Kepala Dinas Kehutanan Provinsi Maluku, Sadli Li menyebut penerbitan IPK menjadi kewajiban yang harus ditempuh pihaknya. Tak bisa dihindari, karena lewat IPK itu, hak negara (berupa pajak) dari hasil hutan yang ditebang bisa diperoleh.

Bagaimana bila IPK  tidak diterbitkan? Kata Sadli, itu artinya instansi yang dipimpinnya telah membiarkan hak negara melayang. Ditambah lagi IUP yang diterbitkan memang berada pada  Areal Pengguna Lainnya (APL) yang diperuntukan bagi kegiatan di luar Bidang Kehutanan dan bukan merupakan kawasan hutan.
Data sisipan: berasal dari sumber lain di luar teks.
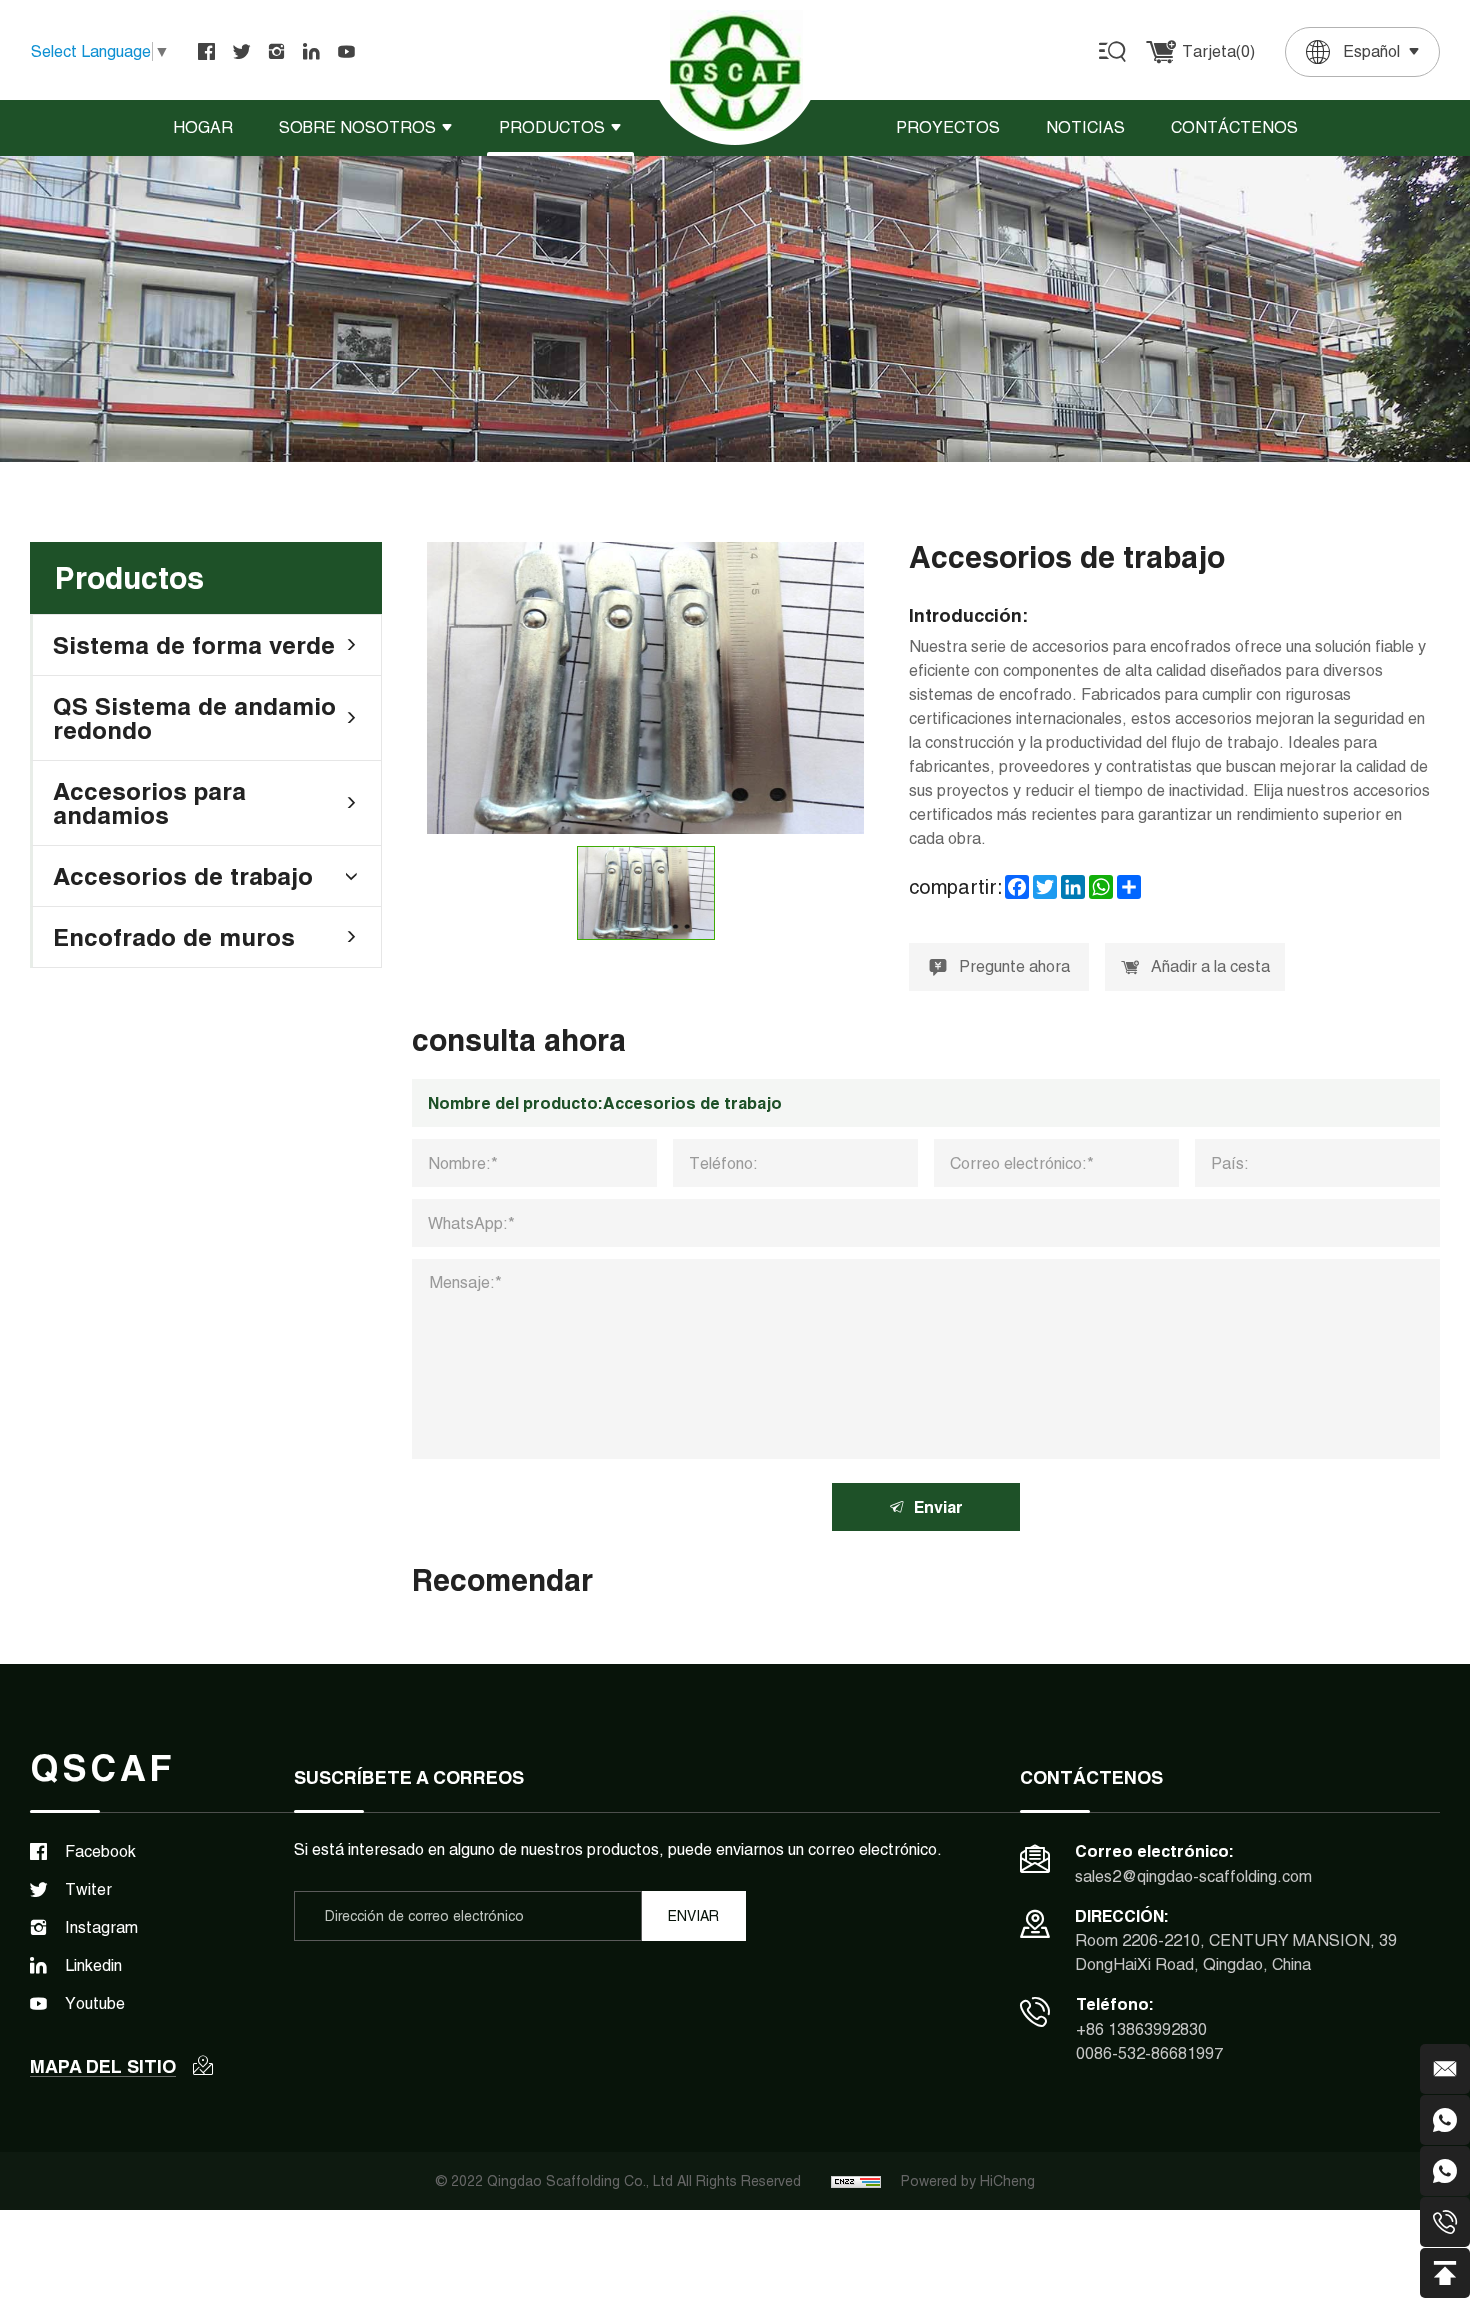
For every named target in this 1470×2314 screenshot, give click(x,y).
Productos (552, 127)
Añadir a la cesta (1210, 966)
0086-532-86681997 (1149, 2053)
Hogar (203, 127)
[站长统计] (856, 2181)
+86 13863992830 (1141, 2029)
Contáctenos (1234, 127)
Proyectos (948, 127)
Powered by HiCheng (968, 2181)
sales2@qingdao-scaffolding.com (1193, 1876)
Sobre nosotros (357, 127)
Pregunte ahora (1014, 966)
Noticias (1085, 127)
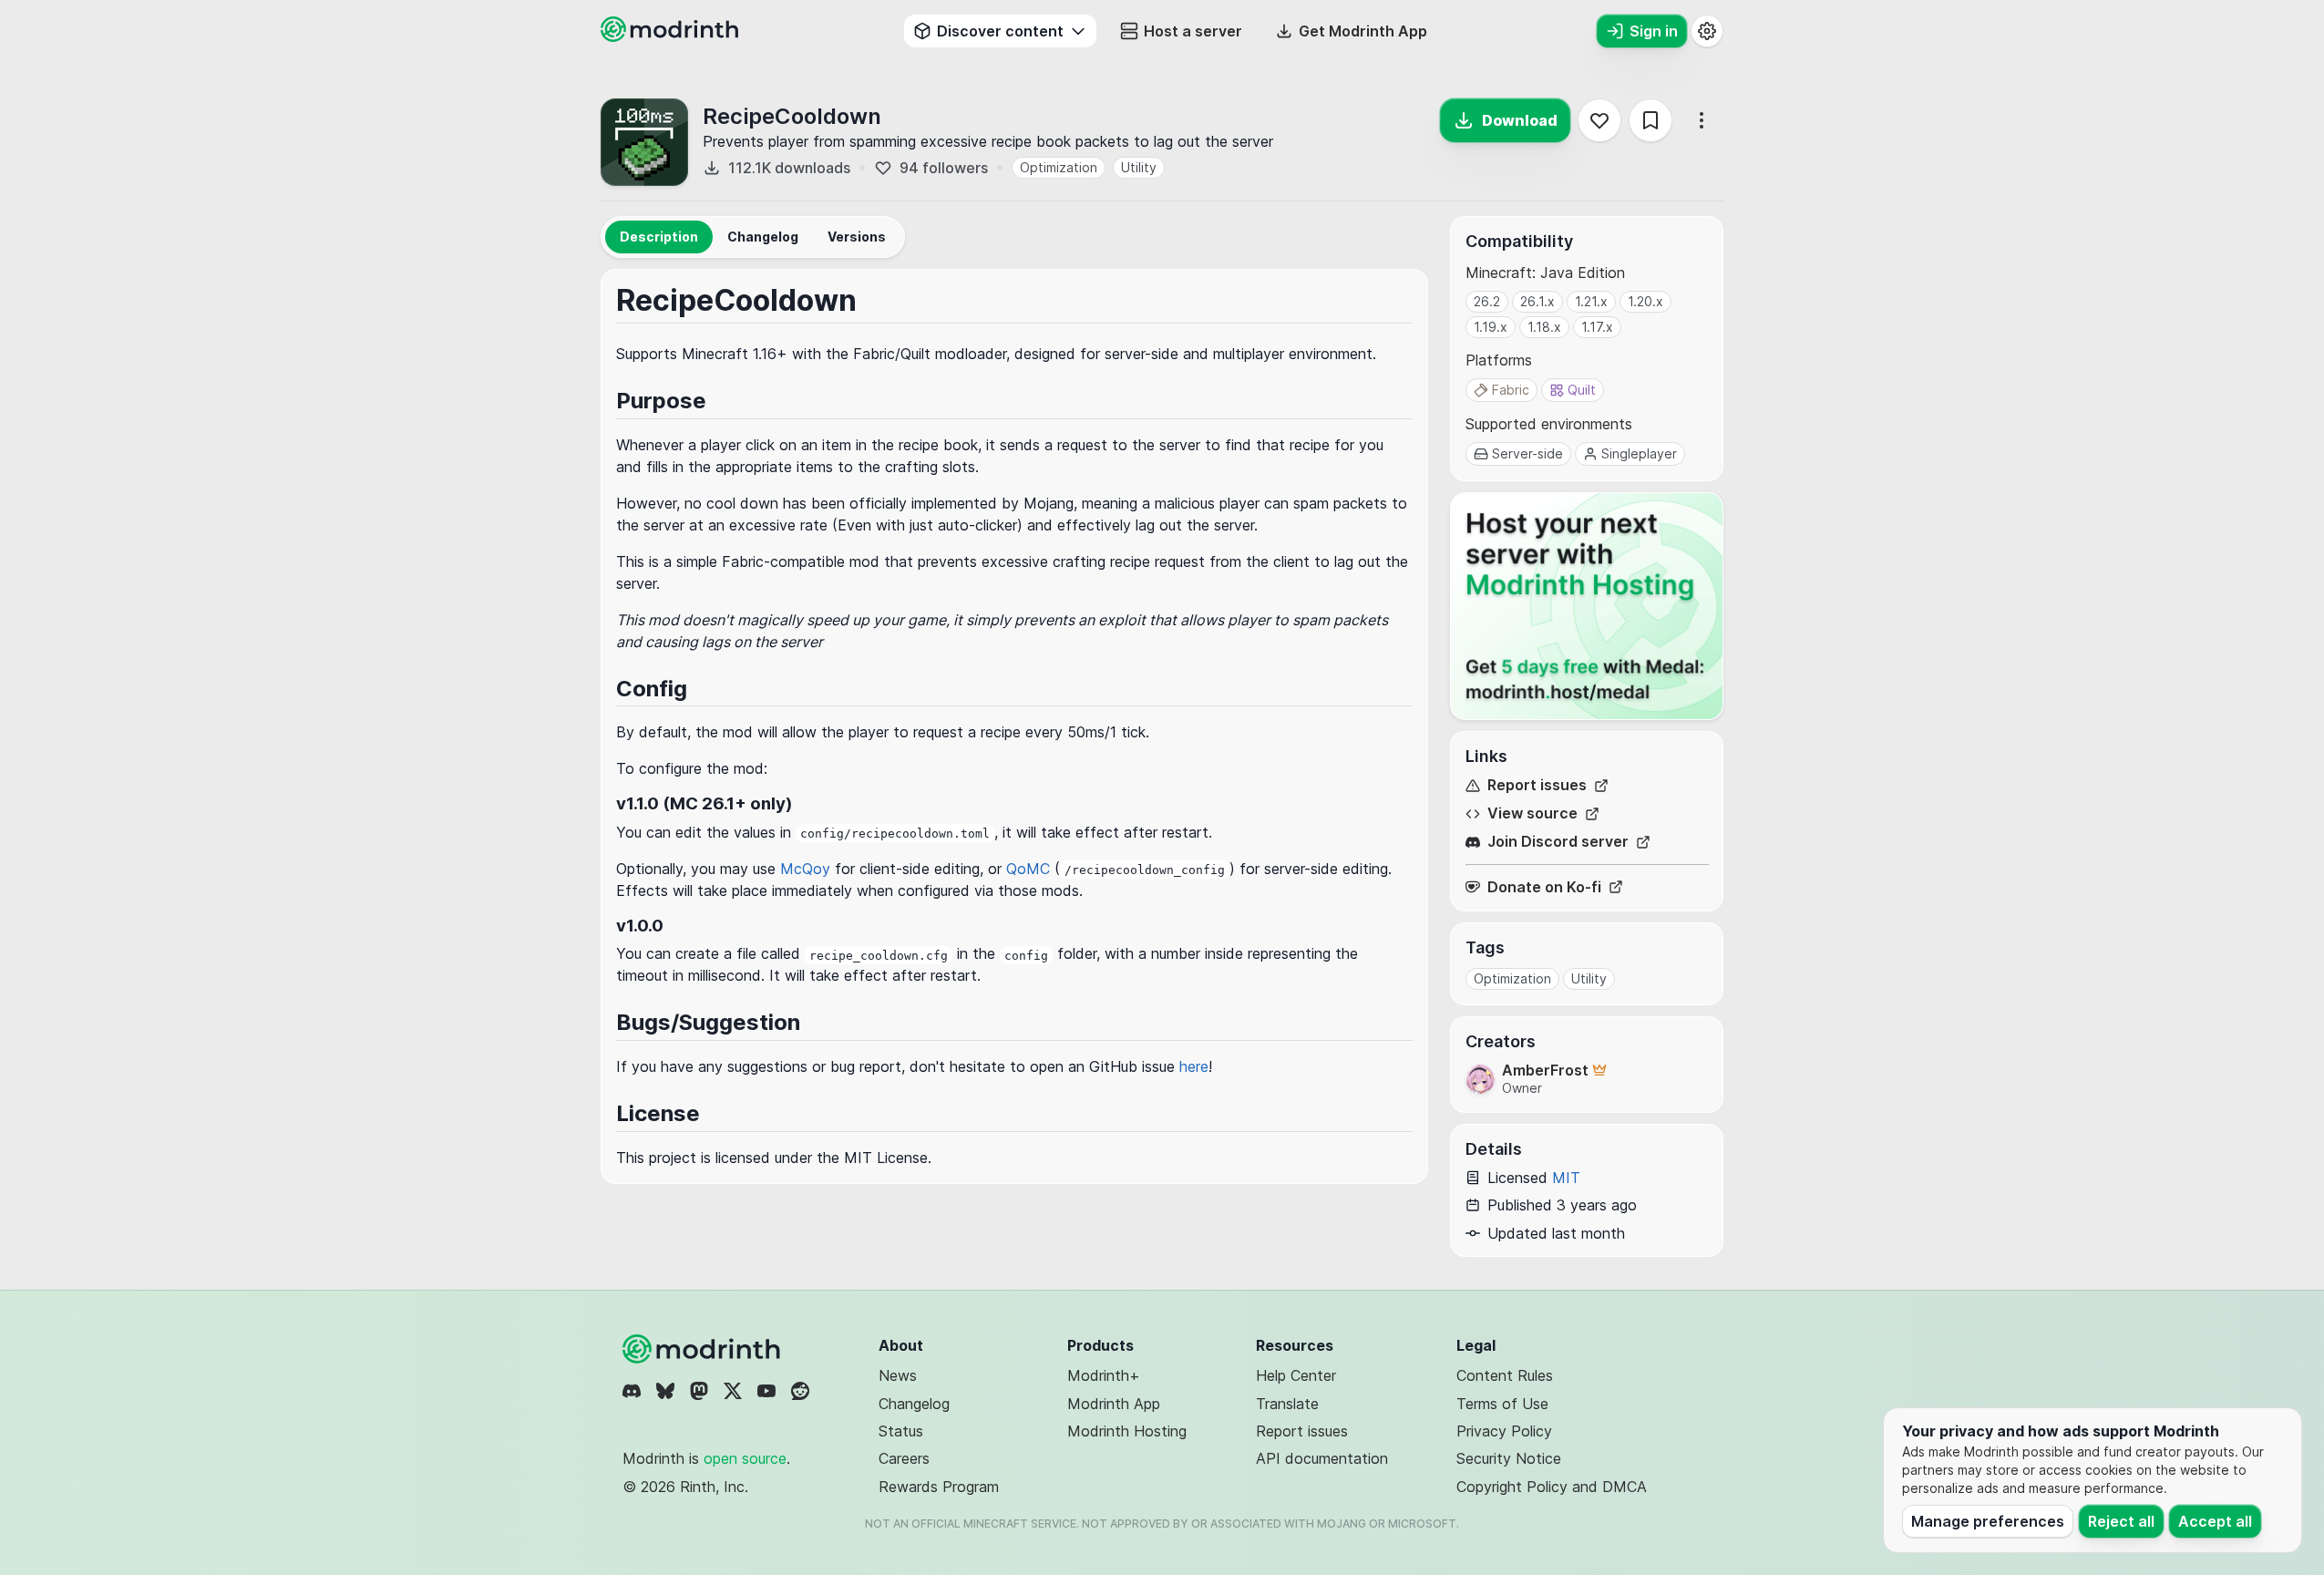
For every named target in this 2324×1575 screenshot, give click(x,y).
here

APL juga disebut Kawasan Budidaya Non Kehutanan (KBNK) atau areal yang berstatus hutan Negara yang ditetapkan berdasarkan Keputusan Menteri Kehutanan tentang penunjukan Kawasan Hutan dan Perairan Provinsi menjadi bukan Kawasan Hutan.

Atas dasar ini, maka Dinas Kehutanan tidak punya hak menolak, selama proses tersebut  dilakukan di atas APL.

Cilakanya, pemberian IPK ini tidak disertai oleh pengawasan oleh OPD terkait di Pemkab SBT. Maka, perkebunan Pala yang menjadi dasar terbitnya IPK itu, seakan hanya akal-akalan dan menjadi modus yang dijalankan CV. SBM.   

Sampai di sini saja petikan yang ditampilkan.